Egypt has over 5000 years of recorded history. Often, people concentrate on the days of the pharoahs from Menes (Narmer) to the suicide of Cleopatra VII. But Egypt continued to play its part in world history even though it wound up being ruled by a series of invaders: Romans, Arabs, Fatimids, Mumluks, Ottomans, French and English.
Much of the area around the Khan al-Khalili dates back to the fourteenth and fifteenth centuries when caravans would take their silk and spices safely inside its walls. Its narrow alleys have more recently turned into an extensive tourist trap. I made the mistake of admitting that I was looking for a Horus statue for Sara. About four shopkeepers raised their voices insist that what I wanted was in their shop.
I made this photo a bit larger than my usual ones so that the incredible detail on the stone work would come through.
In addition to doing the research for what my characters would experience in what the local expats call The Khan, I wanted to find a scarab made of lapis lazuli. A low-key shopkeeper politely took me through the various grades of lapis and told me how the various scarabs would be sold by weight. This encounter actually wound up being research as well for one of my Egyptian characters.
We made our way deeper into the bazaar where many of the more expensive shops would be located. There, I found the gate that I’d use in a key scene. I love the way the blocks fit together like pieces in a puzzle. I believe this technique is known as scroobling, but I’ll have to double-check this in a book.

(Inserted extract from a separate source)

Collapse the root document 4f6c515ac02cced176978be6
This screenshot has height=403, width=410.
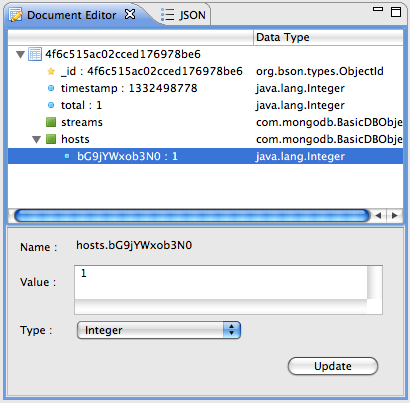[x=21, y=54]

Having the photo is invaluable. I didn’t remember all of the electrical wires dangling down or that fuse box that didn’t appear to be sealed against wet weather.

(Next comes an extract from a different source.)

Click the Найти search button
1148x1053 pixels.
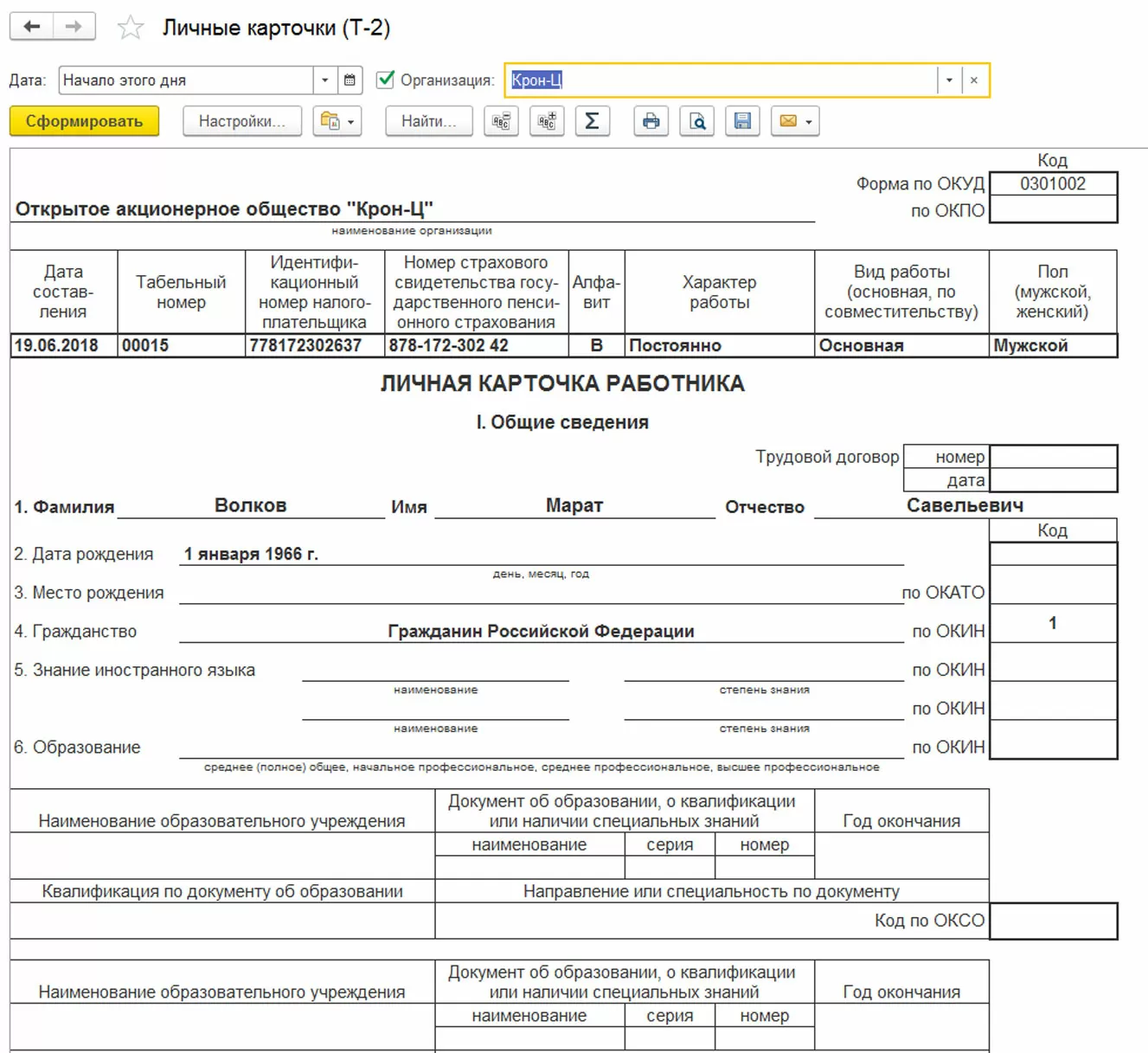click(428, 121)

After the bombing at the Khan al-Khalili earlier this year, my husband muttered that he couldn’t believe that I talked him into going here.
4 thoughts on “At the Khan al-Khalili”
Kristin- your pictures and comments make Egypt come alive. Some lucky children are going to get an amazing school visit!
Thanks, Stephanie! My fingers are crossed that I’ll be able to sell THE SCARAB and make it part of a school visit. I don’t like to count my scarabs before they’re hatched.
Nice work, Kirstin! Thanks for taking us along on your adventure.
Thanks, Linda. I’m hoping to post information on the expat experience in Maadi as well as well as a serendipitous visit to a friend of my sister. I had to rewrite six chapters rather extensively due to a visit that took place after I thought all of my official research was finished.